→ To do
Within the records below, reproduce without change the lines from the line that has "The image size is (584, 1054)." through the line that has "Task: Show the Alerts tab", and only those.

→ Information
*** Block opens ***

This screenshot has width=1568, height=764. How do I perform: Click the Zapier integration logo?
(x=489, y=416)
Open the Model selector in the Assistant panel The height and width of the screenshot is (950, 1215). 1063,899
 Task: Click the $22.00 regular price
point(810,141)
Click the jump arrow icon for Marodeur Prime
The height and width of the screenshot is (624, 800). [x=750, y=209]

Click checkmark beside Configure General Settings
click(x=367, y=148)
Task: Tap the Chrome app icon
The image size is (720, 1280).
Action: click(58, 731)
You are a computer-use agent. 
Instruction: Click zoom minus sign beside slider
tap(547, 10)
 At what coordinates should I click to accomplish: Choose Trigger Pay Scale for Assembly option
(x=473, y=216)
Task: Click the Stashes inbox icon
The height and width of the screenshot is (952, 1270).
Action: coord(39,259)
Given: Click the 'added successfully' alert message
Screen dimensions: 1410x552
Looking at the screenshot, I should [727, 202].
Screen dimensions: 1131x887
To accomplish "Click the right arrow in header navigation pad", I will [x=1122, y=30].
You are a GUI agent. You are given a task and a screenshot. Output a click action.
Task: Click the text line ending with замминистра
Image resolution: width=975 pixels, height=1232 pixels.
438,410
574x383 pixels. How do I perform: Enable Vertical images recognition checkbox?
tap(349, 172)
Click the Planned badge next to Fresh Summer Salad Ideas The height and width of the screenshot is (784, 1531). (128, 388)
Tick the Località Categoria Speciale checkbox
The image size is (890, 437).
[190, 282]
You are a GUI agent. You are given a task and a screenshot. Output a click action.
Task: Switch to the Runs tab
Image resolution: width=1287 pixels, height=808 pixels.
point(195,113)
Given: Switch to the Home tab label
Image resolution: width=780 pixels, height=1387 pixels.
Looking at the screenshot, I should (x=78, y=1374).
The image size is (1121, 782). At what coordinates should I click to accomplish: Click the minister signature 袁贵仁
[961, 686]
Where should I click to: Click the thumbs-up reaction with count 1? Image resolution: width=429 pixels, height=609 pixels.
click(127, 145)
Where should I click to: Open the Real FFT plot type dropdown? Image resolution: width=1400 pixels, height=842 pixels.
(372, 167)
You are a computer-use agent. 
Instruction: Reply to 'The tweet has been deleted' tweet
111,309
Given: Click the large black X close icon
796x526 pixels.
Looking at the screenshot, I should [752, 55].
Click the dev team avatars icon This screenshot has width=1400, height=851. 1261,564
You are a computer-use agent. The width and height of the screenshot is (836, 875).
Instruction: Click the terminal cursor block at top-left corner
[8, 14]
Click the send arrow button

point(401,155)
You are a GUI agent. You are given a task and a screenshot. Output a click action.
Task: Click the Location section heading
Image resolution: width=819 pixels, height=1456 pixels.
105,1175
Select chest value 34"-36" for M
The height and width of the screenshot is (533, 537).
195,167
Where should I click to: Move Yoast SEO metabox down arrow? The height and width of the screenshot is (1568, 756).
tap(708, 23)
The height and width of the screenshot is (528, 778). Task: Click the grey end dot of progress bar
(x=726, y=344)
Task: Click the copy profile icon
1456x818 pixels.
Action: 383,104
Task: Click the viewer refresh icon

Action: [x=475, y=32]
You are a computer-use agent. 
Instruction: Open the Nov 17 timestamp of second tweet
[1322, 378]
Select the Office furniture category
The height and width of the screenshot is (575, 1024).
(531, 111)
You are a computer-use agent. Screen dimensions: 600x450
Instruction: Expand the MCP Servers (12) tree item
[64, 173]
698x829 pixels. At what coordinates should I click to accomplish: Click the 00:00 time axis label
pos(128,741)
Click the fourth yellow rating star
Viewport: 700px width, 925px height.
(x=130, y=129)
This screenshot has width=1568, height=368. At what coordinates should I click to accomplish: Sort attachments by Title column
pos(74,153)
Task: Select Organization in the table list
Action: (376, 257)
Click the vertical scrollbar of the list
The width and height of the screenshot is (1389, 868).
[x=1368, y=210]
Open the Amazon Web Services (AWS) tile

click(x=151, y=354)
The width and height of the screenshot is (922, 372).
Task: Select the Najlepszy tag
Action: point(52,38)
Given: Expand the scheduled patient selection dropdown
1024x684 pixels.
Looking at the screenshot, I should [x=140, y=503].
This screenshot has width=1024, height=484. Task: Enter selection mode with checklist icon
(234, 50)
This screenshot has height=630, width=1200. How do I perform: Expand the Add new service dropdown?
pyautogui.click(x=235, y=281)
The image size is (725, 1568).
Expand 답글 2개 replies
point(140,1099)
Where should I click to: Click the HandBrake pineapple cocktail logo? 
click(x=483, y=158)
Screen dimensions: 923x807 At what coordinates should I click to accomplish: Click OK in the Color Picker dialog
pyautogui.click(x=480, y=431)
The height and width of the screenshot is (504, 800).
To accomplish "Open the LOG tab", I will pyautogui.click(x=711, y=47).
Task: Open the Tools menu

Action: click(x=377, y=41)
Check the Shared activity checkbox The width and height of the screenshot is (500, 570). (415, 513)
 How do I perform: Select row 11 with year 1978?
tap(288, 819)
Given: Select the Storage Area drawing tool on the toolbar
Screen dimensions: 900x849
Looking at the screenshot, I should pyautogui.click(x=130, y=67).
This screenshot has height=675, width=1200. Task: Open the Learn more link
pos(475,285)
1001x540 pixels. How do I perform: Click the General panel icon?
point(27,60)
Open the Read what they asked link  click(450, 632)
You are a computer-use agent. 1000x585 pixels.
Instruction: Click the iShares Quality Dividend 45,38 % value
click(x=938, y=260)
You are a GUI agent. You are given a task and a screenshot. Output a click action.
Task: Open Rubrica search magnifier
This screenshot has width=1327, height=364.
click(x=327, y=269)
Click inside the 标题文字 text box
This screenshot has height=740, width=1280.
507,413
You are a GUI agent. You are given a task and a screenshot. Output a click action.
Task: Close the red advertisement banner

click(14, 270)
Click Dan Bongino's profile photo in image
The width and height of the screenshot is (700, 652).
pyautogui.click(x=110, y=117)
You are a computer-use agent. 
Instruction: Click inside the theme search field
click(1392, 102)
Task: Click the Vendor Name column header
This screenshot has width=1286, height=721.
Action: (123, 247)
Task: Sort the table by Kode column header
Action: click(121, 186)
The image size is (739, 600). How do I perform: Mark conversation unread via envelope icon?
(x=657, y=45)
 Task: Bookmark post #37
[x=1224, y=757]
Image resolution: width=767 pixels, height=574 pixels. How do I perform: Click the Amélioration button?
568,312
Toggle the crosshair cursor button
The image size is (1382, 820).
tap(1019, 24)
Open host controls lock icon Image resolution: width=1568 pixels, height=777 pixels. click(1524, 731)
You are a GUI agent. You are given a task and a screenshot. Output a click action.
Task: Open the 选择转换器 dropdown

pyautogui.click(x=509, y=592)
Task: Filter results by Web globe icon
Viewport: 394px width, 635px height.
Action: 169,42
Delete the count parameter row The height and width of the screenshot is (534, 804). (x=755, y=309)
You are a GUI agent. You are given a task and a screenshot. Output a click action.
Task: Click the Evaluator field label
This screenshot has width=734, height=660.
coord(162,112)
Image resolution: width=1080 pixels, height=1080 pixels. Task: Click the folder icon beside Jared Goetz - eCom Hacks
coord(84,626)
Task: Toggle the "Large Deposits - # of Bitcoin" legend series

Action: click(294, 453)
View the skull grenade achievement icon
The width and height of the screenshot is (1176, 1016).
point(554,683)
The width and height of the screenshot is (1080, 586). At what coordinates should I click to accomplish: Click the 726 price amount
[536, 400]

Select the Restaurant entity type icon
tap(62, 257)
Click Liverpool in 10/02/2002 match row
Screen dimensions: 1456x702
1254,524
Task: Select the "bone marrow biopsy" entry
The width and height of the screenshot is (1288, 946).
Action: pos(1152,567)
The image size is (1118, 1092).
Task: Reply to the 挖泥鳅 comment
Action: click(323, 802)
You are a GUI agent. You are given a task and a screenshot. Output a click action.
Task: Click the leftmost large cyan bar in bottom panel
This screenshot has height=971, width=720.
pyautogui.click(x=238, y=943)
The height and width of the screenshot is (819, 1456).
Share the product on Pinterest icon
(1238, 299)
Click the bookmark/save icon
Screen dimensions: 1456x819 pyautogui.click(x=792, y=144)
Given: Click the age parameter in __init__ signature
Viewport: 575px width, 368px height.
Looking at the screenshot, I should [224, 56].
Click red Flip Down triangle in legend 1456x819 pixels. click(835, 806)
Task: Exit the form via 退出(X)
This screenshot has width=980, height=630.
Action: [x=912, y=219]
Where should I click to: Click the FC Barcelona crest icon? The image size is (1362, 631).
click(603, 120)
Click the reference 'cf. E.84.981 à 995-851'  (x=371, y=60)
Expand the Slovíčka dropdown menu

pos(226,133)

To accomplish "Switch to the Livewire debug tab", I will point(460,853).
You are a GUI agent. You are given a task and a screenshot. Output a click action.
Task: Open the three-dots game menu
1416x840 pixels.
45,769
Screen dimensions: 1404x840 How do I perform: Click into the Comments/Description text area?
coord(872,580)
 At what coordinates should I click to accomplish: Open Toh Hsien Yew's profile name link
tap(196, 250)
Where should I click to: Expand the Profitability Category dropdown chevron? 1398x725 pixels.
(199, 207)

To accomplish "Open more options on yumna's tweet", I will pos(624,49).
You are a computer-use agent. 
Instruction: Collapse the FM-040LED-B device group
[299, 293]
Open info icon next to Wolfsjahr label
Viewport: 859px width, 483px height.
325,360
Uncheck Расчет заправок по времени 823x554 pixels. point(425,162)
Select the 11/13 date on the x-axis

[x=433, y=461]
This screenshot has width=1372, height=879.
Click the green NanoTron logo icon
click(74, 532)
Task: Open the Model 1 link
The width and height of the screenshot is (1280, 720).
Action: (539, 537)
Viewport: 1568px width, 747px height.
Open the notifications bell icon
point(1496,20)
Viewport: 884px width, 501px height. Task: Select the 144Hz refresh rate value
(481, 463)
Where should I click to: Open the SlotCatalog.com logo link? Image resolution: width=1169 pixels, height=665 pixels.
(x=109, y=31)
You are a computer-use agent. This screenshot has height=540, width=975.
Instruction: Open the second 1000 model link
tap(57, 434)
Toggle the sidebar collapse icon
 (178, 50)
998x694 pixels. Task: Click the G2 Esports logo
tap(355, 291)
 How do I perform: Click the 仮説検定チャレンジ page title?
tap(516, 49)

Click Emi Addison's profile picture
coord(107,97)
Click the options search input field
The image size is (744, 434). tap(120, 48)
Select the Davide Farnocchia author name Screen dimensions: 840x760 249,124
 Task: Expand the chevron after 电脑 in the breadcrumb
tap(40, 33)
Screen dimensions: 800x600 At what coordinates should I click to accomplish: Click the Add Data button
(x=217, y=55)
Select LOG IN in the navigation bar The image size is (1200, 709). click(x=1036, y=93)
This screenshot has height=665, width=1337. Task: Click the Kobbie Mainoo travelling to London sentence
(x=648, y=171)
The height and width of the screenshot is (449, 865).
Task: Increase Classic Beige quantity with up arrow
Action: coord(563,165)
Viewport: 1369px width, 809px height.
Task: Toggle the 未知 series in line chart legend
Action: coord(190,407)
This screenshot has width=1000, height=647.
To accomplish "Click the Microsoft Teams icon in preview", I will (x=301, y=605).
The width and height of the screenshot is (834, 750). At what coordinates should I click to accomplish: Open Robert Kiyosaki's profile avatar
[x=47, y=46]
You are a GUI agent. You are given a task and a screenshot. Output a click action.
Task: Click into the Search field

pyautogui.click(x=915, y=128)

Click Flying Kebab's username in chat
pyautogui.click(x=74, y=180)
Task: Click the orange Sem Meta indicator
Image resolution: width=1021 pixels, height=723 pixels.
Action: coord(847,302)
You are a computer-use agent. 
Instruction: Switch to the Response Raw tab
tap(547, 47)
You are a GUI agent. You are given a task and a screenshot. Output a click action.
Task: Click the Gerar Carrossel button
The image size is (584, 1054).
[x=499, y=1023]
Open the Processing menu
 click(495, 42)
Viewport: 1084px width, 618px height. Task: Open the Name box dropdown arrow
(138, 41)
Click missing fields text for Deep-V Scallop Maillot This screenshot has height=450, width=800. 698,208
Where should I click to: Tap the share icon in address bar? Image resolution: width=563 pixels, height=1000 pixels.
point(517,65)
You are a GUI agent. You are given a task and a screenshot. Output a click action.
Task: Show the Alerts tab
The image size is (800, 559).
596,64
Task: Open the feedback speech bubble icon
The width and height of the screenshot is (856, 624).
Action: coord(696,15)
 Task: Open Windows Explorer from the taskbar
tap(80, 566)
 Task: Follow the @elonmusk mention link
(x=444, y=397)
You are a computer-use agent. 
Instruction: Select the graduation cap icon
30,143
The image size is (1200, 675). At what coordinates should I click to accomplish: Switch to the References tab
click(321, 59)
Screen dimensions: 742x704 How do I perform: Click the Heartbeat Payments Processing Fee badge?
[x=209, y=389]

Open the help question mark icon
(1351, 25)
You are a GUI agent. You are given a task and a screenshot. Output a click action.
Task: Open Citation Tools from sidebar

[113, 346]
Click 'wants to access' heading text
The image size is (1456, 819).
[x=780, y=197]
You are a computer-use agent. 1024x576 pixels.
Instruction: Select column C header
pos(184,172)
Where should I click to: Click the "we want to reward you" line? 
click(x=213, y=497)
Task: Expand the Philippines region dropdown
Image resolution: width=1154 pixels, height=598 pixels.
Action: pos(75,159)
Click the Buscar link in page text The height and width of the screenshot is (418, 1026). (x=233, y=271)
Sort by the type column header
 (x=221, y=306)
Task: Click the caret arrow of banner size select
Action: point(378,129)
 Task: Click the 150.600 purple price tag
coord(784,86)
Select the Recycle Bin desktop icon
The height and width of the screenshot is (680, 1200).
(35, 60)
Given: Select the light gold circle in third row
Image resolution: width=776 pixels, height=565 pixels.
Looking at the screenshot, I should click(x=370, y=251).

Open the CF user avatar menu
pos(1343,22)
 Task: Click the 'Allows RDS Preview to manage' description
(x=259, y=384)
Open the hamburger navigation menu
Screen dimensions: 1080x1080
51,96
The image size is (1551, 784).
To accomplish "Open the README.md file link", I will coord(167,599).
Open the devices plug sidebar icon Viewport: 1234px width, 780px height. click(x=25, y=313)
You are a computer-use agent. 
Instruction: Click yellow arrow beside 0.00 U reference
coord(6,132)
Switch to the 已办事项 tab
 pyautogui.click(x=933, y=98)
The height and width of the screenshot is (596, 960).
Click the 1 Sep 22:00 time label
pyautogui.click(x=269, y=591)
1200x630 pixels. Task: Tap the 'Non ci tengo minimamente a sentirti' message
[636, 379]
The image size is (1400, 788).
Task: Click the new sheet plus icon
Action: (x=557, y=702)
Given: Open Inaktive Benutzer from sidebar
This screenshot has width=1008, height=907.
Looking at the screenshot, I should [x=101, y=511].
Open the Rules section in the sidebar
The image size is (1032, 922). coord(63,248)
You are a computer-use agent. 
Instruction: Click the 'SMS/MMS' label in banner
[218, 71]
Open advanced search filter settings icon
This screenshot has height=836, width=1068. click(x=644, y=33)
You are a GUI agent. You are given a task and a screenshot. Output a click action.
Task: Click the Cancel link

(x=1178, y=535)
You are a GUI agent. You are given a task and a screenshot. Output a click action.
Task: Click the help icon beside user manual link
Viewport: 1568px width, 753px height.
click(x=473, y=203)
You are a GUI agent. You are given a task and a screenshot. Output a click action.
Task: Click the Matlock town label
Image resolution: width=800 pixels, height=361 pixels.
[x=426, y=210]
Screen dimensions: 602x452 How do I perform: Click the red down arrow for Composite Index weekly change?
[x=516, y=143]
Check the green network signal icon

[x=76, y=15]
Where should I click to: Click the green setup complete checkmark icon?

*** Block closes ***

→ Exercise solution
The image size is (584, 1054).
[x=499, y=1023]
Open the Processing menu
 click(495, 42)
Viewport: 1084px width, 618px height. Task: Open the Name box dropdown arrow
(138, 41)
Click missing fields text for Deep-V Scallop Maillot This screenshot has height=450, width=800. 698,208
Where should I click to: Tap the share icon in address bar? Image resolution: width=563 pixels, height=1000 pixels.
point(517,65)
You are a GUI agent. You are given a task and a screenshot. Output a click action.
Task: Show the Alerts tab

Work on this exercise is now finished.